Pakar Hukum Pidana dari Universitas Indonesia (UI) Akhiar Salmi menjelaskan masalah gratifikasi seks sebenarnya dalam aturan hukum di Indonesia sudah lengkap, hanya pelaksanaannya yang belum optimal.
“Indonesia ini paling lengkap, sudah diatur mengenai permainan uang dan seks. Bahwa yang namanya gratifikasi itu termasuk suap, meski masih ada tafsir lain karena dalam UU secara tertulis tidak disebut. Sanksinya pun jelas, ada seumur hidup, hukuman sementara dengan penjara selama 5 sampai 10 tahun, dan denda pokok Rp 200 juta sampai Rp 1 miliar,” ujar Ahkiar Salmi dalam diskusi menakar sanksi gratifikasi seks bersama anggota Komisi III DPR RI Ahmad Yani, dan praktisi hukum Farhat Abbas di Gedung DPR RI Jakarta, Kamis (30/5/2013).
Sedangkan Achmad Yani mengatakan istilah gratifikasi seks dalam hukum kita belum dikenal. “Kalau pun bisa dimasukkan, bisa masuk ke delik perzinaan,” katanya.
Praktisi hukum Farhad Abbas menilai perempuan yang disodorkan sebagai pemuas seks kepada pejabat dalam rangka mempengaruhi sebuah keputusan tertentu, itu sama dengan korupsi, suap dan gratifikasi.
Dikatakan, itu terjadi sejak kasus mantan Ketua KPK Antasari Azhar dengan Rani, dan sekarang ini perempuan-perempuan Fathanah terkait impor daging yang melibatkan mantan Presiden PKS Luthfi Hasan Ishaaq, dan lain-lain.
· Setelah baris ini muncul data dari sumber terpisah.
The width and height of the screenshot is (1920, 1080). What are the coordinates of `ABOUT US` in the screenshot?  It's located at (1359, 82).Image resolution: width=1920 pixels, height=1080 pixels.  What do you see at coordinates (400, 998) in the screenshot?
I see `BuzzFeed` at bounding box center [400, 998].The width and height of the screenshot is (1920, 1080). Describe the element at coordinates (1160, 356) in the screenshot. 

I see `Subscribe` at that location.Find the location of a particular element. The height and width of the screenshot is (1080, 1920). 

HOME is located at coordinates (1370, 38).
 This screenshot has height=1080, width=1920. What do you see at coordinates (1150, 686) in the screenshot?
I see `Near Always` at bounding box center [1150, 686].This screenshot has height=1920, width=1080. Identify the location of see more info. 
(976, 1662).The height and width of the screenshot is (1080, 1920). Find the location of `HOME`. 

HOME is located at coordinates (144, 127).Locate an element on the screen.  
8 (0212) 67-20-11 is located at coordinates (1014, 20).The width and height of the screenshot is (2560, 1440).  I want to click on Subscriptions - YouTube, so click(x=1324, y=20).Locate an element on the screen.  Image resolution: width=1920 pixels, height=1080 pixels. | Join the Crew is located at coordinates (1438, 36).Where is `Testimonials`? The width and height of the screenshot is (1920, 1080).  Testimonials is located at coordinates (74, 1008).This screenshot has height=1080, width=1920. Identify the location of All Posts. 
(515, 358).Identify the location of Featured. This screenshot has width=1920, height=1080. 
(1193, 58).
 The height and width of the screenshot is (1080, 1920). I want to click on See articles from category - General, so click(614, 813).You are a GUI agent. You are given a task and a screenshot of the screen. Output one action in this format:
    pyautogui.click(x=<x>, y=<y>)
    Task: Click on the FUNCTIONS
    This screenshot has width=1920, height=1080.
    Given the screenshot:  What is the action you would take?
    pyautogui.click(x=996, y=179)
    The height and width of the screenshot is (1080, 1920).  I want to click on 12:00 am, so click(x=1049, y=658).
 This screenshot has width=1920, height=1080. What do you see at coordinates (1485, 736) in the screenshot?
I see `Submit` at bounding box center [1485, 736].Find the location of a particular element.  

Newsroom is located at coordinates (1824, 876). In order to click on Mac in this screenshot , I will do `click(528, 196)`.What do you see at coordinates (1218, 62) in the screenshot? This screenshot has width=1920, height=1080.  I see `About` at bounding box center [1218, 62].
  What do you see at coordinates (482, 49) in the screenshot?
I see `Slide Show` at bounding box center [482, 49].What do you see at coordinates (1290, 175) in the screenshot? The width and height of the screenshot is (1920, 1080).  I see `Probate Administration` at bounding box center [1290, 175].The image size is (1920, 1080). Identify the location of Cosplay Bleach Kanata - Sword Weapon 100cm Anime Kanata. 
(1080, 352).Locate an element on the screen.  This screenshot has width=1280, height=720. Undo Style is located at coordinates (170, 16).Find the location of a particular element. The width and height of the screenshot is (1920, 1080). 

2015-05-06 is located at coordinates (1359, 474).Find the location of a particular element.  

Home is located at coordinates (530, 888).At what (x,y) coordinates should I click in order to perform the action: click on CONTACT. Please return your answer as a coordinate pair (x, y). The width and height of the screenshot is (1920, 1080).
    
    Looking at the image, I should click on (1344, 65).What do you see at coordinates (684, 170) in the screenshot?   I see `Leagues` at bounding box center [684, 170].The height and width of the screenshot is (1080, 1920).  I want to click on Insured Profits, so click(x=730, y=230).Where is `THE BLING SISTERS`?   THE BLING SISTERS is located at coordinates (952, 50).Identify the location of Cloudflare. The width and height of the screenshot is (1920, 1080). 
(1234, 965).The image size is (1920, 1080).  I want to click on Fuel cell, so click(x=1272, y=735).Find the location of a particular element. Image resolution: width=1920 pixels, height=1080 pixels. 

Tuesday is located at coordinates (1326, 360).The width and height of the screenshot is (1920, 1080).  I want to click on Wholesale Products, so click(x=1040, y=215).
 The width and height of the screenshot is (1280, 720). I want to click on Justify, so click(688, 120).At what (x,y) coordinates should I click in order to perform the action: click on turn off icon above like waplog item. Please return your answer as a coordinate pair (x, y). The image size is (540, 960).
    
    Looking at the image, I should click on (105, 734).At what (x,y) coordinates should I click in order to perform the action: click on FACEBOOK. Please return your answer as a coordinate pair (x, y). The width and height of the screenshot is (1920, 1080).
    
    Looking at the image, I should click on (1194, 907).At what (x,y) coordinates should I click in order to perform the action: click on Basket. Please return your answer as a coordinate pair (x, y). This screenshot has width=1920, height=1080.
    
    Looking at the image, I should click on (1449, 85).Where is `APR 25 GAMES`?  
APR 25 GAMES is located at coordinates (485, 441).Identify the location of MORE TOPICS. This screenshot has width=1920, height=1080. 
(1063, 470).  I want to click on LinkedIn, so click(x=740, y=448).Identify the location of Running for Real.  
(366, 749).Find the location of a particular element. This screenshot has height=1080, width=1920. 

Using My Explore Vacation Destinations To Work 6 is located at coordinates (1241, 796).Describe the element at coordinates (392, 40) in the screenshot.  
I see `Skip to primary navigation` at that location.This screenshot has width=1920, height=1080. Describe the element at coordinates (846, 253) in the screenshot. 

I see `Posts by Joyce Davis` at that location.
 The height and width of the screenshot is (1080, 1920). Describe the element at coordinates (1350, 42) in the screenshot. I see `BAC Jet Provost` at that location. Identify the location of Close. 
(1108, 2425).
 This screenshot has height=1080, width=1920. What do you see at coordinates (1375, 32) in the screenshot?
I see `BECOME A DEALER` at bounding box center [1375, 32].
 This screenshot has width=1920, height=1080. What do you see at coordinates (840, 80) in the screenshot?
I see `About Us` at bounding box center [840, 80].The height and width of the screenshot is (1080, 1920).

Terbukti selain mempengaruhi kebijakan, perempuan-perempuan itu dengan sendirinya menggerogoti uang negara, melalui korupsi yang dilakukan pejabat.
“Jadi, perempuan itu sebagai sarana sangat berbahaya untuk gerogoti uang negara melalui korupsi yang dilakukan oleh oknum pejabat. Karena itu, KPK nantinya diharapkan memiliki pelacak selain untuk menangkap koruptor, dan selingkuhannya,” kata Farhat Abbas.